D’où une relecture forte et lumineuse de passages négligés, souvent déconcertants voire dérangeants pour le commentateur, dans l’Anthropologie d’un point de vue pragmatique en particulier. On sait que toute expérience renvoie à une aperception originaire ; mais n’y a-t-il pour autant rien à dire du fait que la conscience puisse être altérée dans l’état de rêve, d’ivresse, de folie ? On sait qu’il n’y a d’expérience effective que par mise en forme catégoriale d’un divers donné dans la sensation, et le questionnement transcendantal s’en tient là ; mais si cela suffit pour la question de droit, celle des conditions de possibilité d’une expérience en général, faut-il juger absolument insignifiante la structuration de fait de notre capacité sensorielle en cinq sens bien déterminés et non superposables dans leurs performances respectives ? Car non seulement il n’y a pas d’expérience dont la sensation ne soit un ingrédient, mais encore il faut bien prendre en charge les déclarations explicites de Kant, suivant lesquelles jamais nous n’accéderions à des expériences si parmi nos sens ne figurait de fait celui du toucher (par lequel nous apprenons à nous rapporter à travers nos perceptions à des objets distincts du sujet percevant), ni d’ailleurs si nous étions tous dépourvus du sens de l’ouïe (par lequel nous apprenons à nous rapporter au signe comme signe, ce qui rend possible la formation de concepts).

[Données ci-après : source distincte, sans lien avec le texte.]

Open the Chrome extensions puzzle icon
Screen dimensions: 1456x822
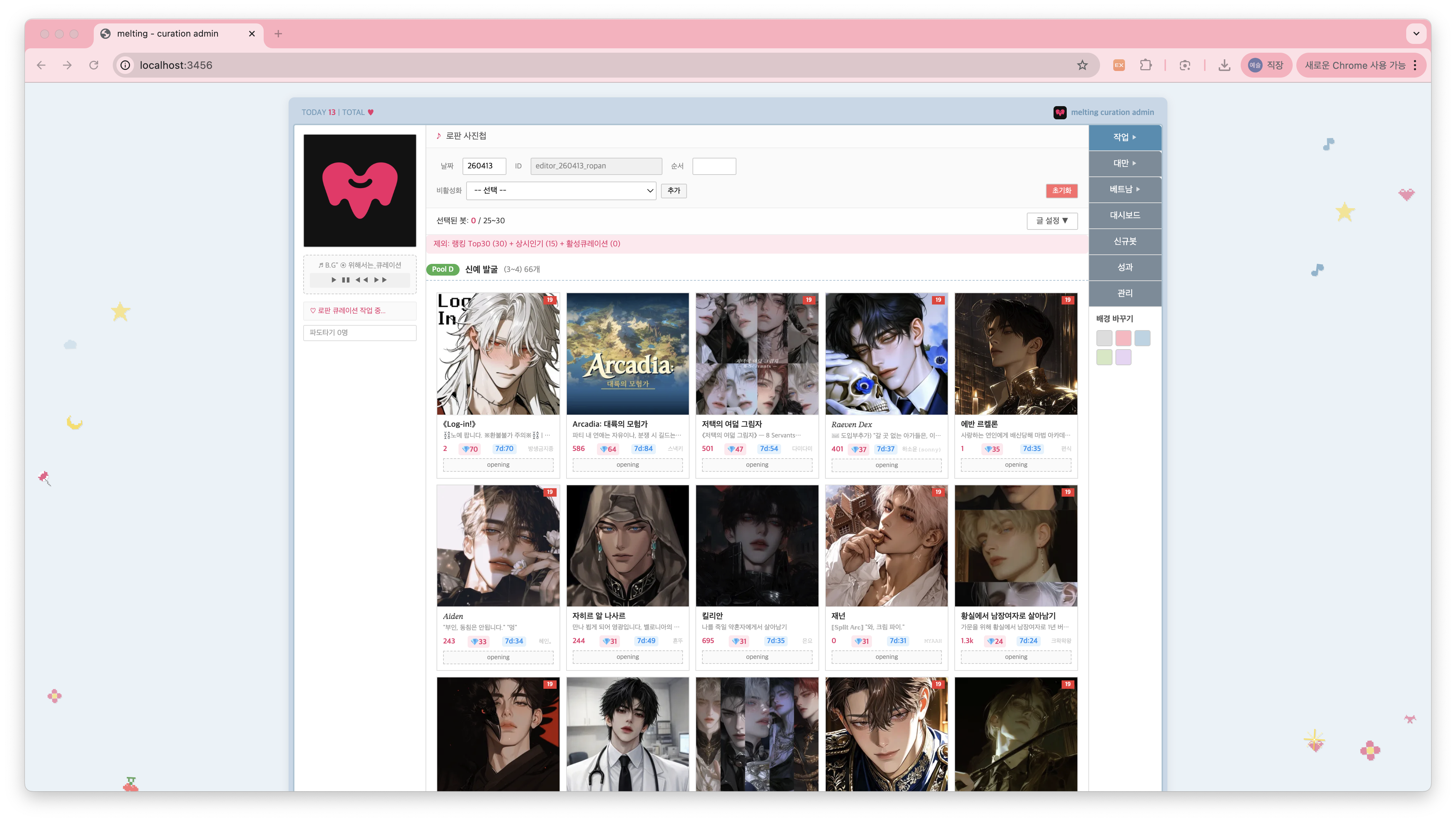point(1145,65)
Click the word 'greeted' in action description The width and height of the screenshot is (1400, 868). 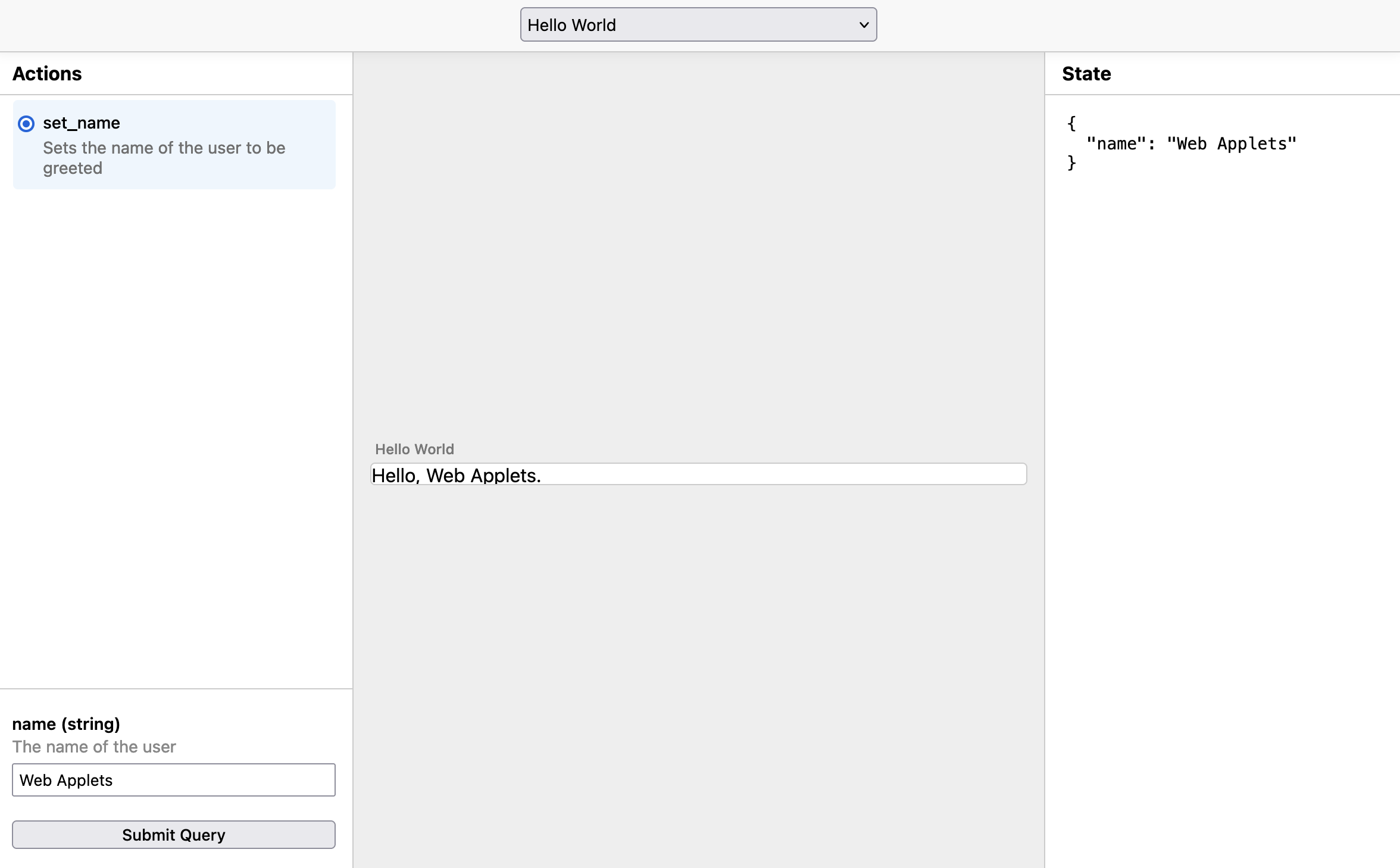[73, 168]
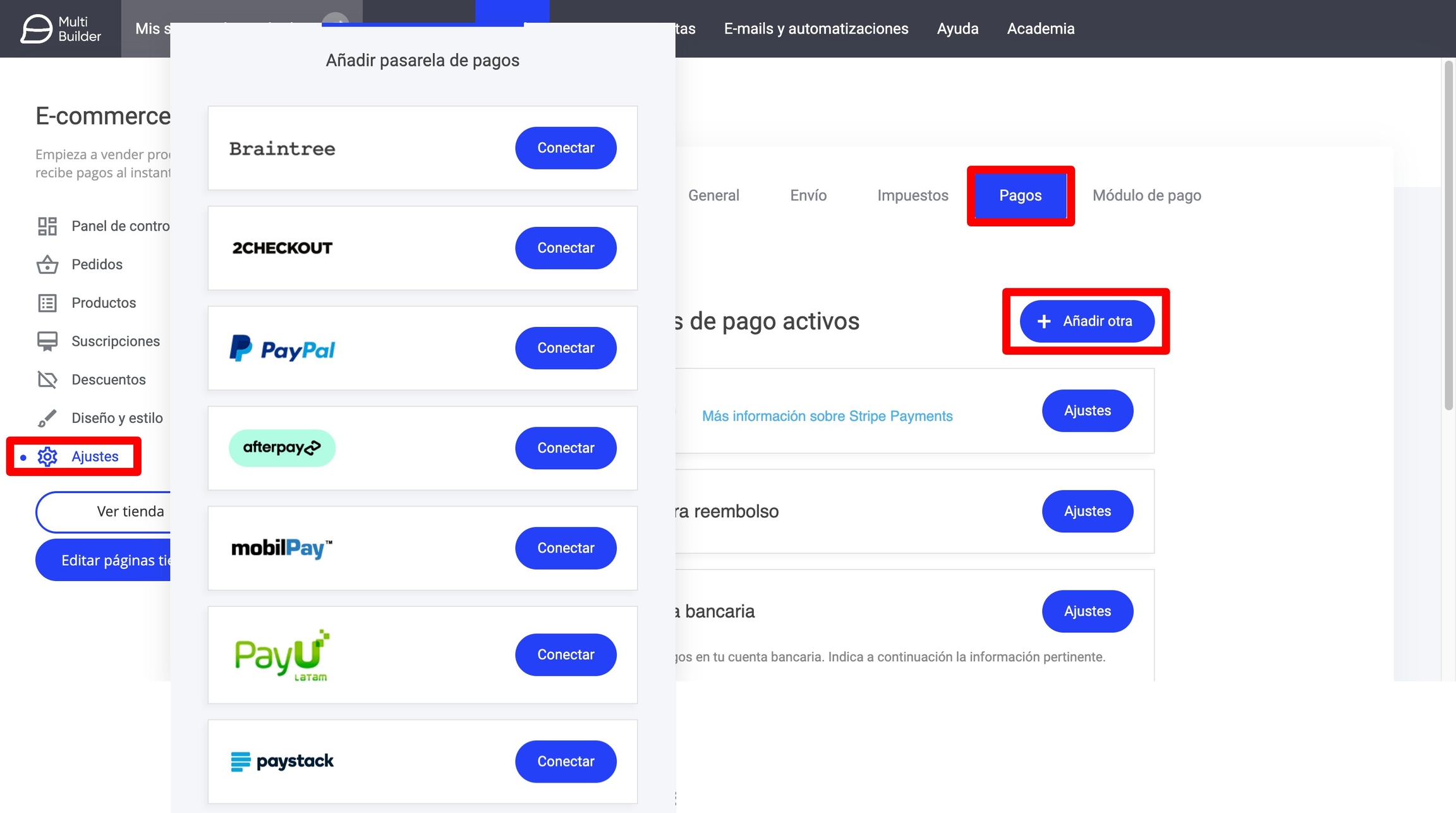
Task: Click the Descuentos tag icon
Action: tap(47, 379)
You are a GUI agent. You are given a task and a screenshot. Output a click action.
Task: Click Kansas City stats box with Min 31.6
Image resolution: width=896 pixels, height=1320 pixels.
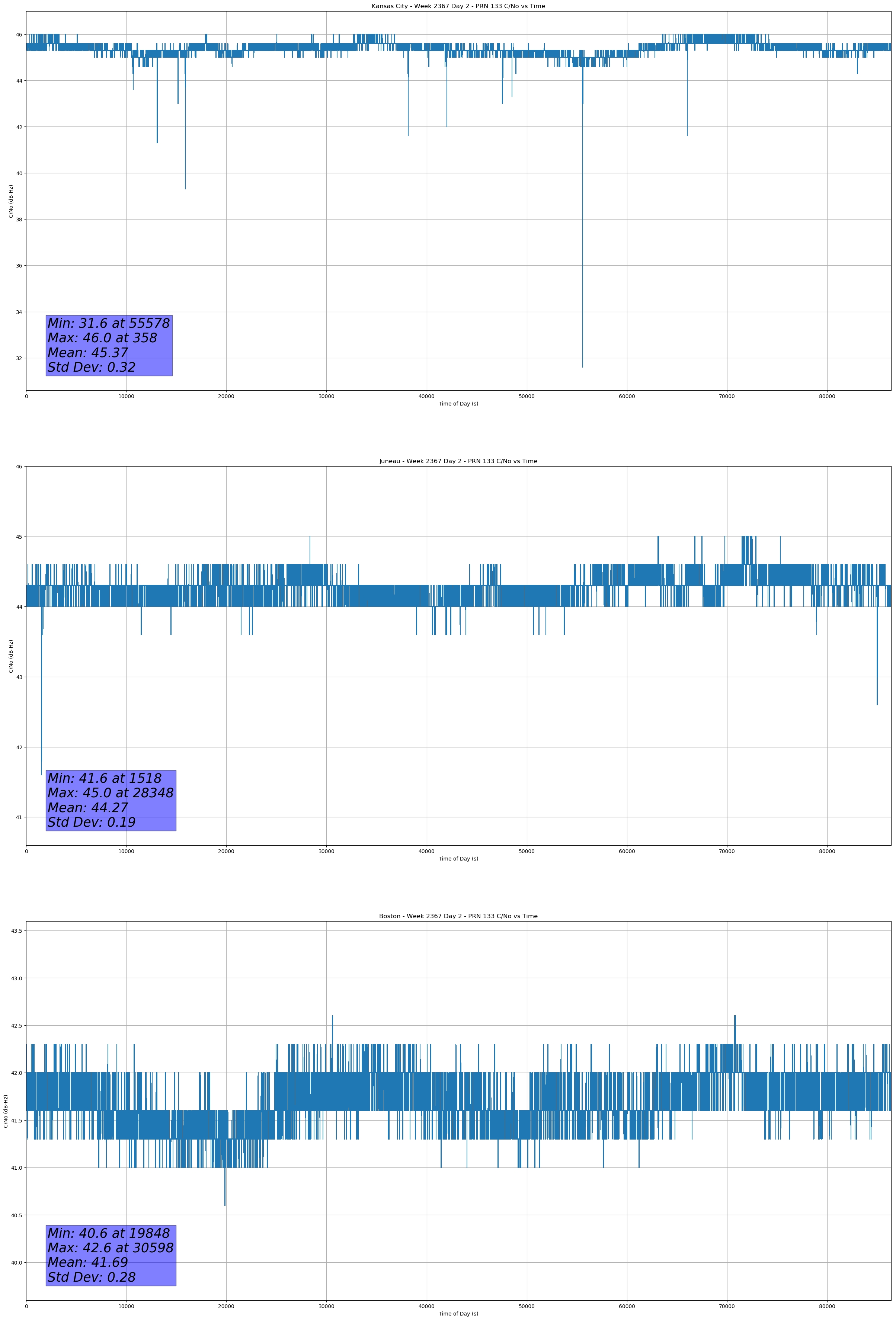click(109, 345)
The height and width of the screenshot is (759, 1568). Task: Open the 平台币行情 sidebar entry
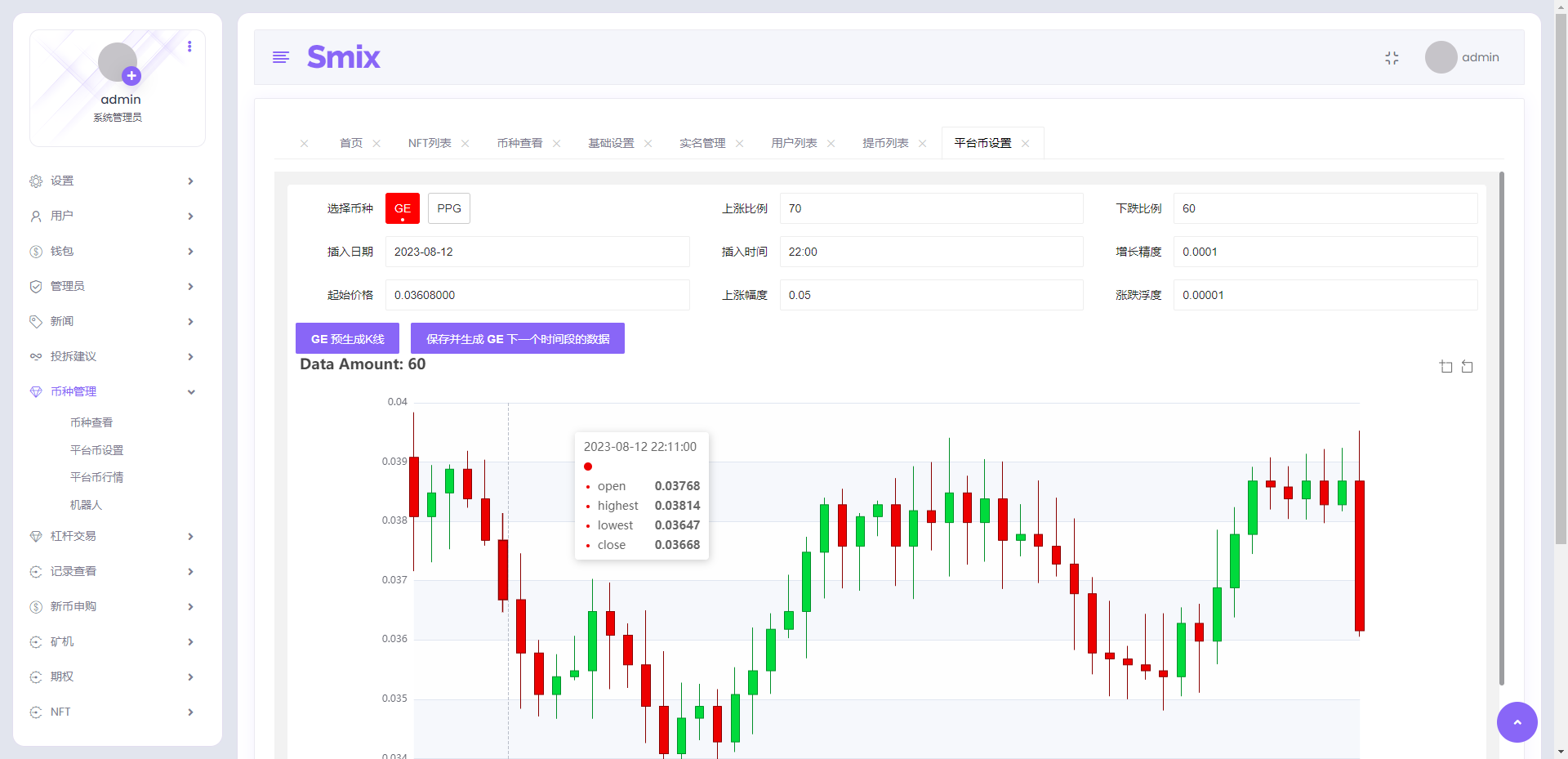[x=96, y=476]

On sait qu’il est exclu que les formes déterminées de l’existence sociale (la différence des cultures, voire celle des races rapportées à l’influence du climat) délivrent le sens de l’expérience morale, ce qui reviendrait à en assumer la relativisation ; mais faut-il croire qu’elles seraient pour autant sans incidence sur la possibilité pour nous d’accéder à cette expérience morale dans toute sa pureté ? La démonstration est convaincante : à chaque niveau se vérifie le paradoxe d’une condition empirique qui rend possible l’accès à ce dont la signification est pourtant, n’en déplaise à l’empiriste, irréductiblement en excès sur ce qui permet d’y accéder. De ce point de vue, les analyses qu’A. Grandjean consacre à deux reprises (p. 258-267, puis p. 297-303) au premier paragraphe de l’Anthropologie du point de vue pragmatique ont une valeur exemplaire, prenant pour objet spécifique la maturation de l’expérience dans la petite enfance et la manière dont s’y nouent pensée et langage, mais fixant en même temps une ligne interprétative féconde, et dorénavant incontournable, pour l’ensemble du livre et pour un pan considérable du corpus kantien.
Antoine Grandjean, Métaphysiques de l’expérience. Empirisme et philosophie transcendantale selon Kant, Paris, Vrin, 2022, 446 p., 39 €.